** Data to use follows **

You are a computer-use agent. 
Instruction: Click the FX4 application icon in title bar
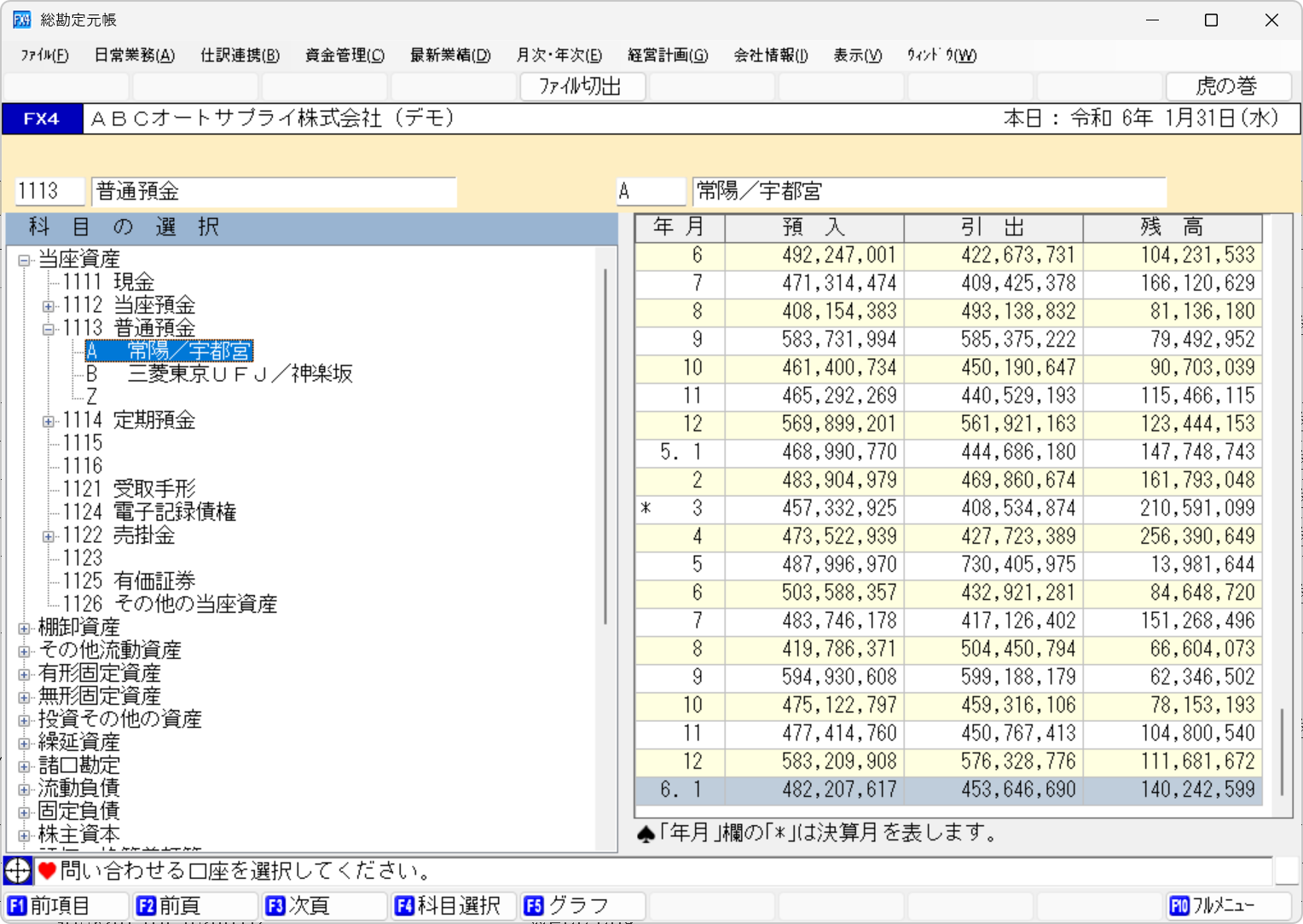point(20,19)
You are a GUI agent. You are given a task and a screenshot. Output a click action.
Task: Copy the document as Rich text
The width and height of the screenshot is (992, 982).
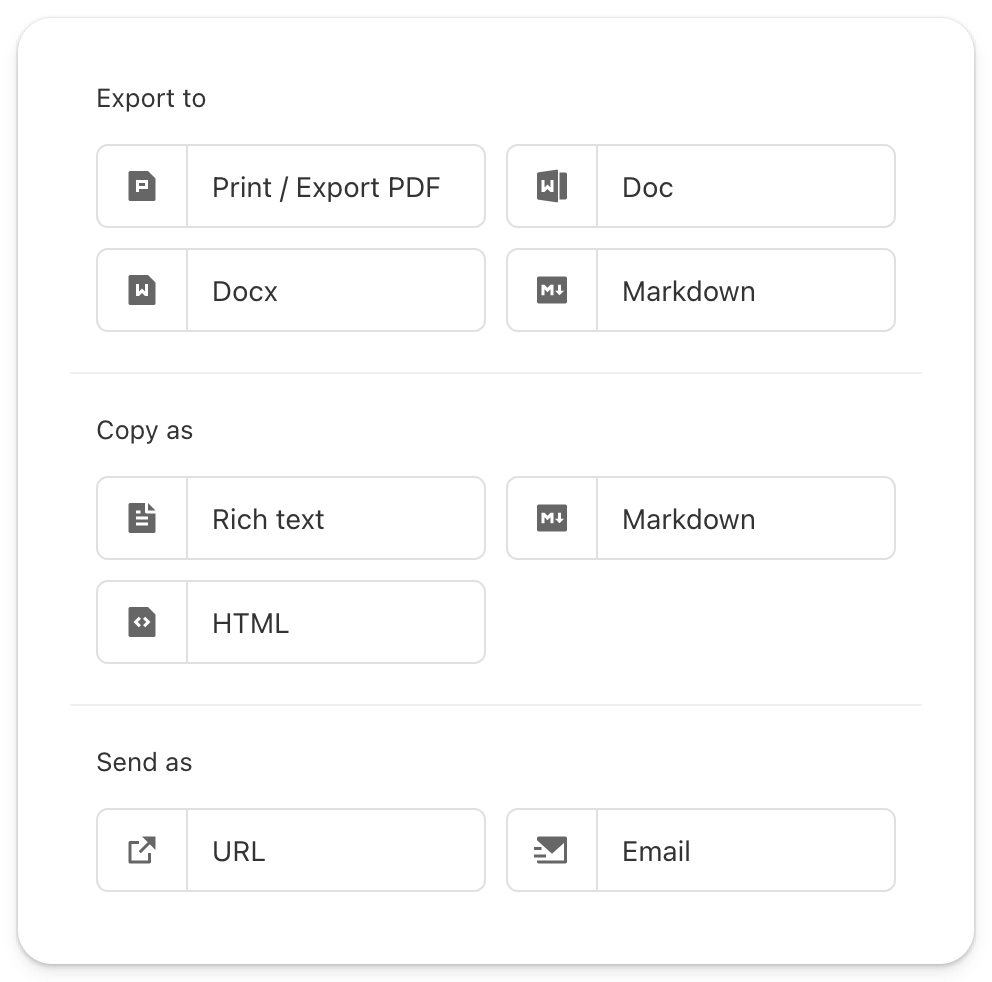(x=268, y=519)
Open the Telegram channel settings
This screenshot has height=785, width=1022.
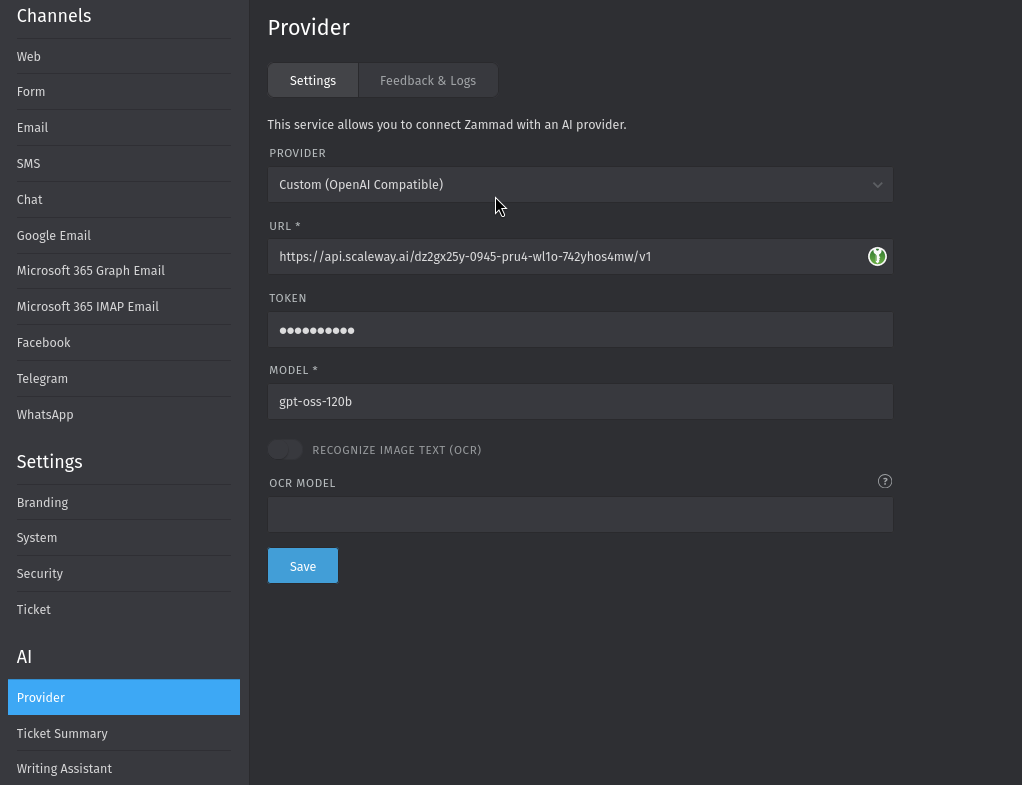pos(42,378)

** End of Data to use **

• What you are asked to do
Which lines in the records above contain the string "agent"? Copy each one.

• Problem solution
You are a computer-use agent. 
You are a GUI agent. You are given a task and a screenshot. Output a click action.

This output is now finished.